Dailydave mailing list archives

"Exploitation Less Likely"


From: Dave Aitel via Dailydave <dailydave () lists aitelfoundation org>
Date: Mon, 12 Aug 2024 17:34:51 -0400

DefCon is a study in cacophony, and like many of you I'm still digging
through my backlog of new research in multifarious browser tabs, the way a
dragonfly keeps track of the world through scintillated compound lenses. In
between AIxCC (which proved, if anything, the boundaries
<https://dashboard.aicyberchallenge.com/collectivesolvehealth> of automated
bug finding using current LLM tech?), James Kettle's timing attack research
<https://portswigger.net/research/listen-to-the-whispers-web-timing-attacks-that-actually-work>,
and even more PHP ownership
<https://www.ambionics.io/blog/iconv-cve-2024-2961-p1>, you unfortunately
do have to pay attention to the outside world.

One of the things that lit up my sensors was the Windows Remote Desktop
Licensing service that came out from a sort of "Post QiHoo360" exploit
community, led by Dr. Zhiniang Peng (aka @edwardzpeng), an absolute legend
of exploitation. A remote unauthenticated heap overflow in the latest
Windows via an MSRPC endpoint, bypassing modern defenses by just calling
LoadLibraryA("\\webdav\owned.dll") on a fake object.

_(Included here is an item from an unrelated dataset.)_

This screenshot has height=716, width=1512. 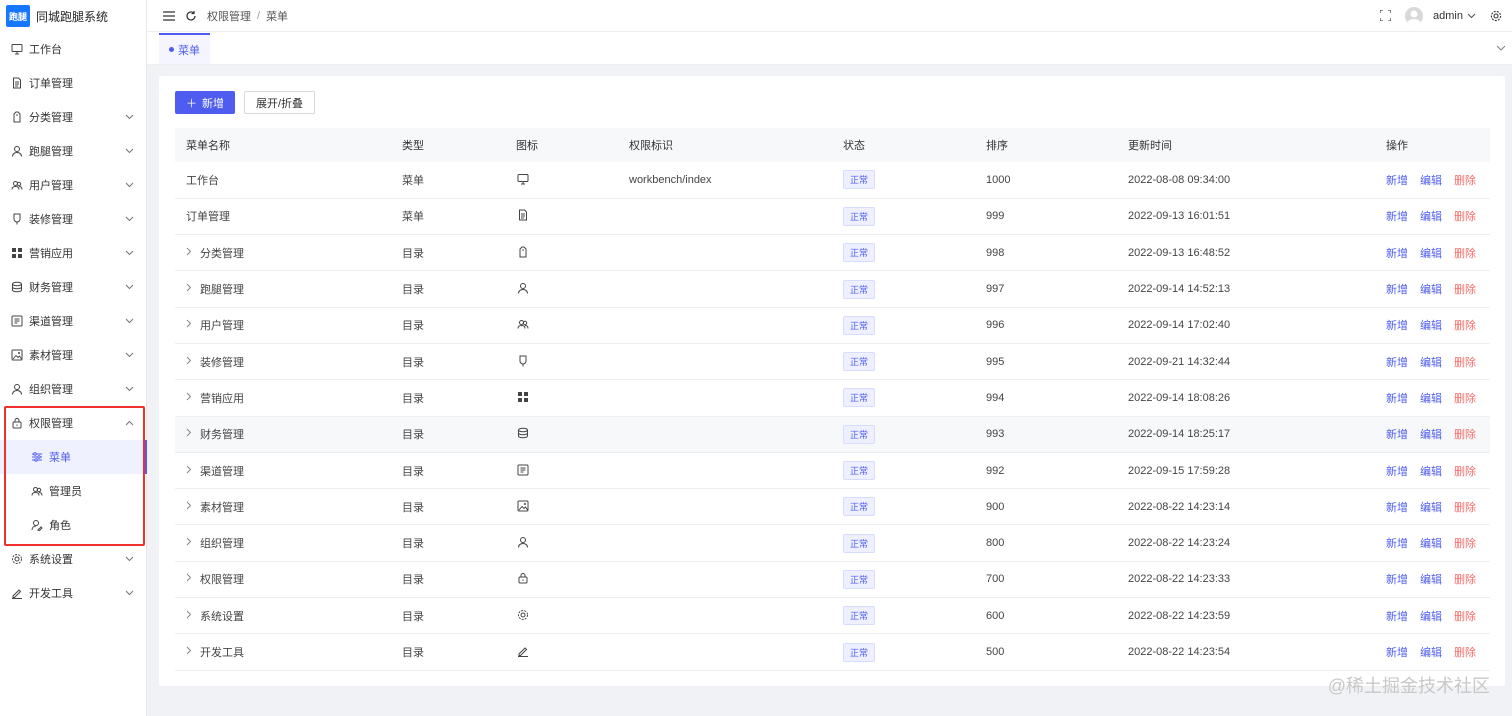 I want to click on table-row: 素材管理 目录 正常 900 2022-08-22 14:23:14 新增 编辑 删除, so click(x=832, y=507).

An unexpected burst of
pure beauty really, like the iridescence of a Morpho moth flitting across a
concrete parking lot. The exploit
<https://github.com/CloudCrowSec001/CVE-2024-38077-POC/blob/main/CVE-2024-38077-EXP.py>
is public, but the original paper is now mysteriously deleted, I assume for
political reasons. If you have a copy of it, please shoot it my way. It's
telling that all the best exploits I know have "Exploitation less likely"
as their rating from Microsoft.

Anyways, it's interesting what merits attention, and what doesn't.